§ Activity:
Output the data below exactly. Leave nothing out.

[Saved entries]
+---+

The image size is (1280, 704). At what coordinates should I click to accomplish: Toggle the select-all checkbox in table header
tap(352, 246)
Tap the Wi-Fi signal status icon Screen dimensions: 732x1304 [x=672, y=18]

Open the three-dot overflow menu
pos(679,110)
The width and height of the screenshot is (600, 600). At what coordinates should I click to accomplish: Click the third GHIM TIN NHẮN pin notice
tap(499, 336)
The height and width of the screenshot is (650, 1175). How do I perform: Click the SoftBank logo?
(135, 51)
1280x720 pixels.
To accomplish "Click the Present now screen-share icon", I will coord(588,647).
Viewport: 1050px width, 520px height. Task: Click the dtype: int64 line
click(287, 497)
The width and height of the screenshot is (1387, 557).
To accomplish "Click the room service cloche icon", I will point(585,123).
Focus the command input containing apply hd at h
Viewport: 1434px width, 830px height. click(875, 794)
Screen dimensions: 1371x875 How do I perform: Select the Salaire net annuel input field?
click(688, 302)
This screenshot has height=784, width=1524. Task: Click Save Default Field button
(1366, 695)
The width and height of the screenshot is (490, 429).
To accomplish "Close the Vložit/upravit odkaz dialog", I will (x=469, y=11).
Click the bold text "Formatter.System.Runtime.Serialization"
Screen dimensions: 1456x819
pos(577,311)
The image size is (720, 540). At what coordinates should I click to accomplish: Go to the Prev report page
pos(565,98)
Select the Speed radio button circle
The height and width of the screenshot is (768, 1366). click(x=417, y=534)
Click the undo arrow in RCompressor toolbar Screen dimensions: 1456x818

+---+

§ Solution to this task:
The image size is (1280, 704). At what coordinates should I click to accomplish: Toggle the select-all checkbox in table header
tap(352, 246)
Tap the Wi-Fi signal status icon Screen dimensions: 732x1304 [x=672, y=18]

Open the three-dot overflow menu
pos(679,110)
The width and height of the screenshot is (600, 600). At what coordinates should I click to accomplish: Click the third GHIM TIN NHẮN pin notice
tap(499, 336)
The height and width of the screenshot is (650, 1175). How do I perform: Click the SoftBank logo?
(135, 51)
1280x720 pixels.
To accomplish "Click the Present now screen-share icon", I will coord(588,647).
Viewport: 1050px width, 520px height. Task: Click the dtype: int64 line
click(287, 497)
The width and height of the screenshot is (1387, 557).
To accomplish "Click the room service cloche icon", I will point(585,123).
Focus the command input containing apply hd at h
Viewport: 1434px width, 830px height. click(875, 794)
Screen dimensions: 1371x875 How do I perform: Select the Salaire net annuel input field?
click(688, 302)
This screenshot has height=784, width=1524. Task: Click Save Default Field button
(1366, 695)
The width and height of the screenshot is (490, 429).
To accomplish "Close the Vložit/upravit odkaz dialog", I will (x=469, y=11).
Click the bold text "Formatter.System.Runtime.Serialization"
Screen dimensions: 1456x819
pos(577,311)
The image size is (720, 540). At what coordinates should I click to accomplish: Go to the Prev report page
pos(565,98)
Select the Speed radio button circle
The height and width of the screenshot is (768, 1366). click(x=417, y=534)
Click the undo arrow in RCompressor toolbar Screen dimensions: 1456x818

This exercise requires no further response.